Vicente Molina Foix
No hay certeza sobre las circunstancias de la muerte de Salvador Allende el 11 de septiembre de 1973, como tampoco se sabe con exactitud cómo murió dos años después el escritor y cineasta Pier Paolo Pasolini en la playa romana de Ostia. La violencia de su muerte, por suicidio la primera seguramente, por asesinato en solitario o en complot la segunda, no añade nada a la grandeza moral e intelectual de ambos; quizá sólo les confiere más leyenda. Pasolini crece artísticamente al paso del tiempo (sus escritos, la revisión de su cine, su teatro, cada vez más escenificado en todo el mundo), y Allende no se desvanece de una memoria histórica que rebasa los límites de Chile. Reciente la aparición de ‘La sombra de lo que fuimos’, premiada novela del chileno residente en España Luis Sepúlveda, que rememora aquellos primeros años 70 en la figura de tres antiguos combatientes reunidos de nuevo en la actualidad, he leído ‘Las manos cortadas’, el último título de Luisgé Martín, editado hace un par de meses por Alfaguara. El escritor madrileño es para mí uno de los nombres más destacados de la narrativa española actual, pero este libro no sólo confirma el extraordinario brío por el que sus novelas son ‘unputdownable’, si se me permite el gráfico adjetivo inglés que requiere, en traducción, toda una frase explicativa: "lo que no se puede soltar de las manos".

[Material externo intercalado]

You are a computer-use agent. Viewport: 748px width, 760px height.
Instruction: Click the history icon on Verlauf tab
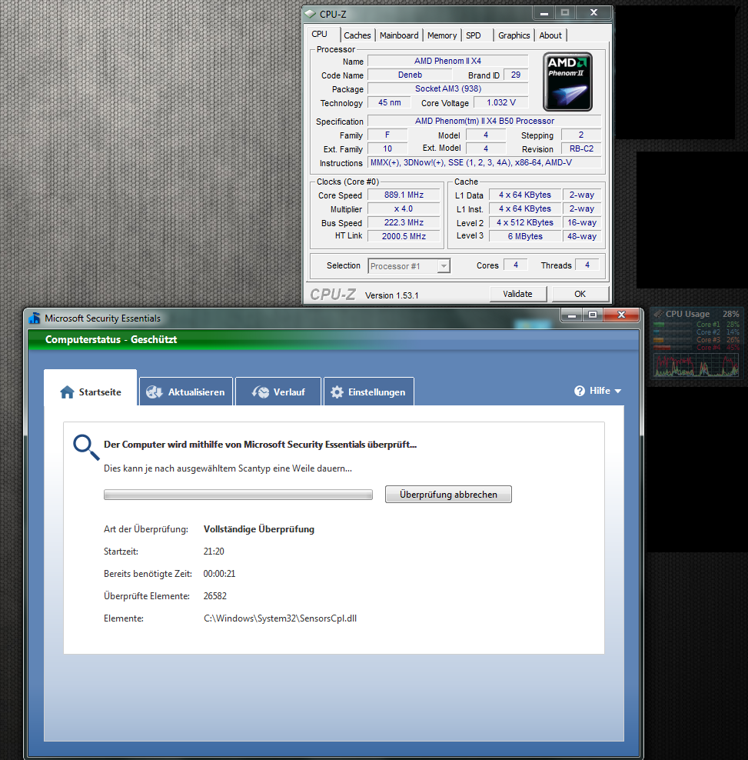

La nueva obra de Luisgé Martín tiene 464 páginas que leí ávidamente en dos días, arrastrado por la originalidad del concepto (el propio autor es el protagonista de una aparente novela histórica entreverada de ficción pura) y el fondo documental que la sostiene, centrado en el Chile socialista y pinochetista y en el complot de unos misteriosos personajes empeñados en demostrar que Allende, lejos de ser un héroe de la democracia, fue un dictador que preparaba la más cruel represión de una buena parte de sus conciudadanos. El novelista nos cuenta en el arranque (y nos hace creer) que en un viaje de promoción literaria a Chile en 2006 se vio envuelto -no diremos cómo, pues el libro posee los secretos de las buenas novelas con intriga- en una serie de entrevistas y viajes que le llevan a conocer las intimidades, reales o no, del presidente y de la sociedad chilena de entonces. Hay política al trasluz pero no es una novela política, así como su autor también escapa al maniqueísmo que confiesa en el capítulo XIV haber sentido al empezar su imaginaria tarea detectivesca: emparentar heroicamente a Allende con John Wayne, el hobbit Frodo y Obi-Wan Kenobi, y a los que promovieron el golpe de estado de Pinochet con el malvado Lee Marvin, con Sauron o con Darth Vader. En los capítulos finales de ‘Las manos cortadas’, resueltos con gran potencia dramática no exenta de humor, las claves de esta fascinante pesquisa novelesca sobre un personaje y una época que Martín no pudo conocer (tenía 11 años en 1973), salen a la luz, dando también respuesta, con una justicia más que poética, a la pregunta que encabeza este artículo. Allende no pretendió ser santo, pero no se merecía la criminal vileza de una traición militar que condujo a su pueblo al infierno.